WRITTEN PROBLEM 1:
According to the opening of the koi pond text, in what ways do plants help koi fish thrive?
WRITTEN PROBLEM 2:
Why does the koi pond text say many areas consider water hyacinth invasive?
WRITTEN PROBLEM 3:
Pick up the koi pond text after its last sentence about horsetail and keep it going.

PASSAGE TO READ:
● ● ●
The best plants for koi ponds do more than create a pretty garden. They also help your koi fish thrive by oxygenating the water, providing shelter, and attracting beneficial wildlife.
The right plants in your koi pond will increase its beauty and overall health.
So, below I list ten of the best plants for koi ponds, from submerged water grasses to alluring flowers that float on your pond's surface. Then, I'll discuss why pond plants are crucial for your koi fish. By the time you're done reading, you'll know exactly what to plant.
With bright blue or purple flowers, floating water hyacinths are a controversial pond plant. They grow up to three feet tall and create an impenetrable mat across pond surfaces, up to twelve feet wide. They're striking in a garden pond, and Koi fish love to nibble at them, but they're so fast-spreading that many areas consider them invasive.
Water Hyacinth can grow everywhere from the equator to the northern United States. In tropical regions, they'll act as perennials, but further north, they'll only bloom annually. When they flower, you can count on them to attract plenty of hummingbirds and bees, adding to your koi pond's diverse habitat. They're also excellent for water filtration and will remove excess nutrients.
For a low-maintenance floating plant, the Water Lotus is a top pick. Its gorgeous white and yellow flowers are a favorite amongst koi pond owners. Unfortunately, Water lotus are incredibly picky about their climate, making them a no-go in many koi pond gardens.
They need water between 75 and 87 degrees Fahrenheit to survive. They also prefer full sunlight, at least five hours per day. On top of that, these koi pond flowers require a lot of space. Their leaves can grow up to two feet long each! If you have a smaller pond but love the look of the water lotus, seek out a dwarf variety.
If a water lotus doesn't fit in your koi pond, consider a water lily instead.
Many confuse these two koi fish pond plants because they both produce striking flowers, and both will cover your koi pond in lily pads. But, water lilies are often smaller than lotuses, with leaves that grow a max of 18 inches across. Water lilies also have flowers that float on the water's surface, while water lotus flowers emerge above the waterline.
Water lilies come in a wide variety of colors and species and can grow in water depths of six inches to several feet. They thrive throughout North America in both tropical and hardy varieties. Tropical water lilies act as annuals, while the hardy types provide perennial blooms.
Koi will eat the roots of water lilies, but it's not their favorite snacking plant. Instead, they prefer to lay their eggs beneath the leaves. To ensure that your fish don't eat away all your koi pond water lilies, ensure you have plenty of other food options, like water lettuce or water hyacinth.
Horsetail is perhaps the oldest koi pond plant on this list. Some call it a living fossil plant, and you can trace its history back to prehistoric times. Since then, it's been key for water filtration and pond bank stabilization.
This tall, reedy aquatic plant grows in water a few inches deep or along wet and muddy banks. Also called scouring rush or marestail, this water plant can grow from two to five feet tall. It's dark green with jointed nodes ringed in deep black circles. And though it doesn't flower, it can "bloom" with leafy green sprouts that shoot out from its sides.
● ● ●
PROVIDED MATERIAL:
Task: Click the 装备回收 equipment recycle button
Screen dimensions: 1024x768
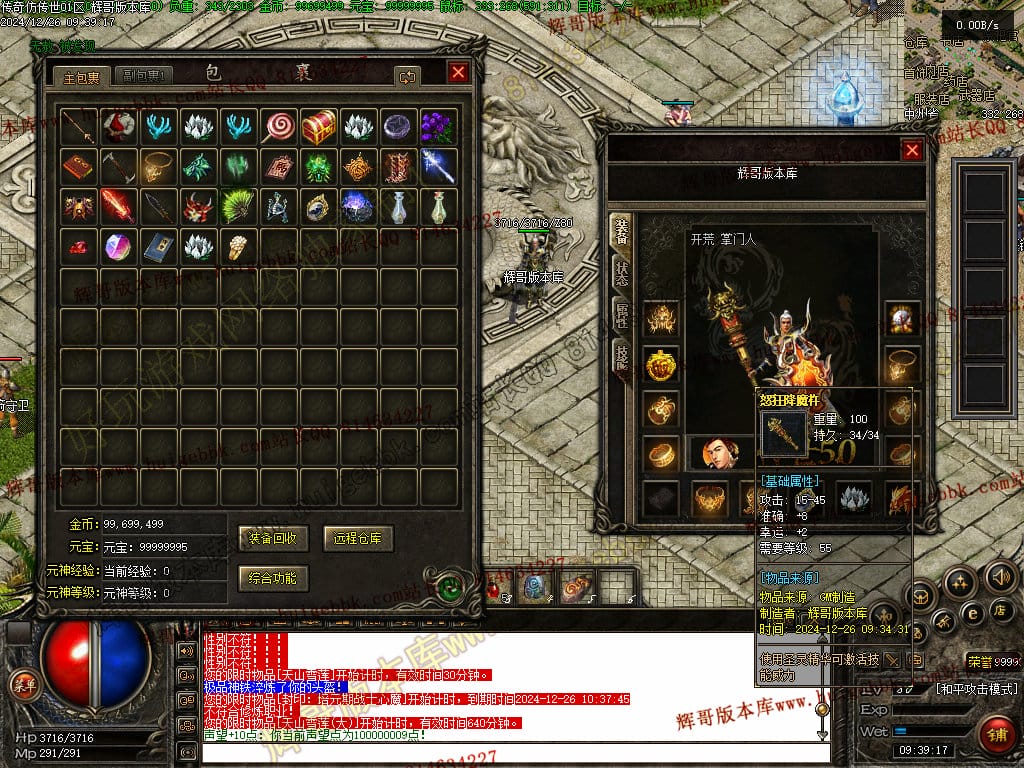Action: pos(273,538)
● ● ●
WRITTEN REPLY 1:
Oxygenating the water, providing shelter, and attracting beneficial wildlife.

WRITTEN REPLY 2:
Many areas consider water hyacinth invasive because it spreads so fast.

WRITTEN REPLY 3:
Striking and elegant, Horsetail grows in partial shade and won't overtake the landscape. Koi fish won't eat the hollow stems, but they do enjoy hiding in the plant's shady coverage.
Water poppies are another example of fantastic koi pond pants. These fast-growing plants provide excellent water filtration. With ovular leaves and bright yellow flowers, they're also aesthetically pleasing.
They grow best in USDA hardiness zones 9-11, essentially the southern half of the U.S. as well as along the coasts. Outside that region, where ponds are prone to frost, koi pond owners will need to move their water poppies indoors for the winter months.
Water Iris is a gorgeous and functional plant. Grown throughout the U.S. and most regions of the world, these flowering koi pond plants come in stunning whites, blues, yellows, and pinks. All of them have sharply pointed leaves and stand three to four feet tall.
Water irises are incredible at filtering water and can remove even metal contaminants. Koi fish won't eat them, but they'll help create a healthy environment for your fish to thrive.
That said, these are fast-spreading plants, and some consider them to be invasive. So, many choose to plant them in pots and then submerge them, which can help control the spread.
Water lettuce is a floating plant with compact but intricate leaf structures. They provide shelter, shade, and food for koi fish as well as several other pond creatures. Water lettuce also acts as an effective filter for excess nutrients. By filtering them out and competing for sunlight, water lettuce also helps block algae growth in ponds.
This is a low-maintenance plant that can grow in almost any condition, and humans have found it on every continent except Antarctica.
That said, it grows quickly in warmer and tropical areas, creating dense mats on the water's surface. If these mats grow too thick, it can become a problem for your fish! To control water lettuce, you can occasionally rake or skim the plants from the surface of your pond, easily taking care of the problem.
Eelgrass is a classic bog plant that grows wholly submerged, creating underwater meadows that fish love. These long green grasses provide shelter and oxygenation. They're also very resilient, and koi won't bother them much. However, ducks and other small waterfowl love eating eelgrass. So, if you'd rather not attract birds, you may not want to plant them.
Eelgrass, also known as water celery, grows three feet tall and has long skinny leaves. It grows heavily in areas where there's plenty of sunlight. So, to control it, make sure you have other light-blocking plants in and around your pond.
Water purslane is one of our favorite plants for a koi pond, especially the red variety. With its striking purple or crimson leaves, it adds color to any pond garden. It's also a good oxygenator and provides shelter for your koi fish.
You can grow water purslane as a floating plant on your pond's surface, or you can completely submerge it. Either way, it requires full sun for growth.
Water purslane in a fast-growing plant, but it's also easy to control. Each plant usually covers a large area, so you can remove the entire plant from your pond with one hard pull.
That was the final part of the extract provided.